Response to Reviewer 2 Comments

Lee et al. performed a comparative metabolomics search for novel biomarkers for vancomycin-associated acute kidney injury (VAKI), a complication of highest clinical relevance, which usually afflicts already critically ill patients and massively narrows their prognosis. They conclusively identified characteristic quantitative changes in several tryptophan metabolites in VAKI patients (n =28) compared to vancomycin-treated patients without VAKI (n=23) as well as patients with chronic kidney disease (n=23) and healthy controls (n=23).
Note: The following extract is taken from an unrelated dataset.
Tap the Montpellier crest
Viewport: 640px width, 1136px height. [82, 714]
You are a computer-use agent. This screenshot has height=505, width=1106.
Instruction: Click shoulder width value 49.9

Especially an increased serum 5-hydroxyindolaceticacid to serotonin (5-HIAA/5-HT) ratio was able to discriminate between the first two clinically relevant groups (VAKI vs. non-VAKI vancomycin-treated patients) with a promising AUROC of 0.795.

The study is very well performed and presented and should definitely be published in “Antioxidants” after minor revisions:

Point 1: The cut-off levels for which the presented AUROCs apply should be provided for the various parameters, especially for the most promising and easiest one to implement in clinical routine diagnostics, the 5-HIAA/5-HT ratio.

Response 1: Thank you for the suggestion. We provided the cut-off level for the 5-HIAA/5-HT ratio for detecting VAKI using the maximum Kolmogorov-Smirnov metric, as follows:

“When the cut-off value of 5-HIAA/5-HT ratio was set to 2.0 using maximum Kolmogorov-Smirnov metric, the specificity was lowest between the VAKI group and infection subgroup (VAKI vs. infection, 78.3%; VAKI vs. CKD, 91.3%; VAKI vs. HC, 100%), while the sensitivity was the same at 75.0% for all non-VAKI subgroups.”

We have made these comments in “Discussion,” paragraph 4.

Point 2: The time intervals between the blood draws of the samples utilized for the 5-HT and 5-HIAA and the blood draws from which the diagnosis of VAKI was made, based on serum creatinine levels, should be clearly stated. Where those earlier samples? The same samples?

Response 2: Thank you for the question. We measured the 5-HIAA/5-HT ratio with the same sample used for measurement of serum creatinine. We clearly stated these sample data in “Discussion,” paragraph 6.

Point 3: Is there any evidence form the present data, that the 5-HIAA/5-HT ratio allows for the earlier diagnosis of VAKI compared to serum creatinine? This is a critical issue as appropriately stated by the authors in the introduction and should also be addressed in the discussion.

Response 3: Thank you for the important comments. These samples were collected from VAKI subjects with elevated vancomycin Cmin. We have specified the limitations of the study as follows.

“Our study has several limitations. We collected single serum samples referred for Scr from subjects with elevated vancomycin Cmin. Additional study with serial samples from the initial period of vancomycin treatment should be conducted to evaluate performance of the 5-HIAA/5-HT ratio for earlier detection of VAKI.”

We have made these comments in “Discussion,” paragraph 6.

Point 4: Minor English language editing.

Response 4: Thank you for the comment. The English in this revised manuscript has been assessed by native speakers of English.

We thank Reviewer 2 for the comments and suggestions.